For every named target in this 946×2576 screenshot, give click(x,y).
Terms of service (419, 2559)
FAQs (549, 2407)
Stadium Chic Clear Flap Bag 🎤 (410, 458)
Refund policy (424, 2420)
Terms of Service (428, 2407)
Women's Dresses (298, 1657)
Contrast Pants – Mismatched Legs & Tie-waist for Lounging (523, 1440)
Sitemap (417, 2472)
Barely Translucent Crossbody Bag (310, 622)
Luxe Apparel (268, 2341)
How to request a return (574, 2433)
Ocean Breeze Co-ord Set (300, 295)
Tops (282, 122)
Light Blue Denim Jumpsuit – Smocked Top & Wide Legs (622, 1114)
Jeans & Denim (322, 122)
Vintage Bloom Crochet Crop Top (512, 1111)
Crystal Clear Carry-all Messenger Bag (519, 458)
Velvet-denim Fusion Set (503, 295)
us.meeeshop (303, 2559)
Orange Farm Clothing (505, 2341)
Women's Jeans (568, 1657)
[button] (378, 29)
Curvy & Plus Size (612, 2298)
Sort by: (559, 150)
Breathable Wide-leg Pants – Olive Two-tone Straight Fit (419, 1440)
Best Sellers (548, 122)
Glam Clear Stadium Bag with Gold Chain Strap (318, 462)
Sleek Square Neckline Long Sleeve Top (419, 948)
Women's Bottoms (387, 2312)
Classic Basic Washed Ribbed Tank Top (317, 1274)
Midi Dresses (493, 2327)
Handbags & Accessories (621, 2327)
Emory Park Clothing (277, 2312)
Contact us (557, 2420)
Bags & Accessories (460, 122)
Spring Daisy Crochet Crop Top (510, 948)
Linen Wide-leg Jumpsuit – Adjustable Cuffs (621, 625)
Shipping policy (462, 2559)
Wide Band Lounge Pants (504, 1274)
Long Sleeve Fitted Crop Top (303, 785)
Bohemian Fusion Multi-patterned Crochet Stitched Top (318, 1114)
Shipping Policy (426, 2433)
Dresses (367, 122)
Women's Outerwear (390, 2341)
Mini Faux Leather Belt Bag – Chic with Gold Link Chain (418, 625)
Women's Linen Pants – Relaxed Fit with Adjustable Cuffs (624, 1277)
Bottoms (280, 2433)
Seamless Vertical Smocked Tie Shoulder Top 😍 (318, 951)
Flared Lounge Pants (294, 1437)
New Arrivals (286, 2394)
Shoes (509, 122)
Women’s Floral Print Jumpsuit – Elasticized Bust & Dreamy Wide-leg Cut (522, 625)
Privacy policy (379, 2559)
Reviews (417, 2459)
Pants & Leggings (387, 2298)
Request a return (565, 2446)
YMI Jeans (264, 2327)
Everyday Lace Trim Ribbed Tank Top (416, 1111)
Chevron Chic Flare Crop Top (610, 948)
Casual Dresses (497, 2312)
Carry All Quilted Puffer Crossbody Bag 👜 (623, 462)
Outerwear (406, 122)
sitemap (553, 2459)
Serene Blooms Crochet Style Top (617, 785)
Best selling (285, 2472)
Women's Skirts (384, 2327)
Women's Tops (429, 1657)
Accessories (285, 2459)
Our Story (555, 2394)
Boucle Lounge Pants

**Problem description**
Scan the listing above, and wherever a line holds the word "Crop", copy it.

**Completed exercise**
Vintage Bloom Crochet Crop Top (512, 1111)
Spring Daisy Crochet Crop Top (510, 948)
Long Sleeve Fitted Crop Top (303, 785)
Chevron Chic Flare Crop Top (610, 948)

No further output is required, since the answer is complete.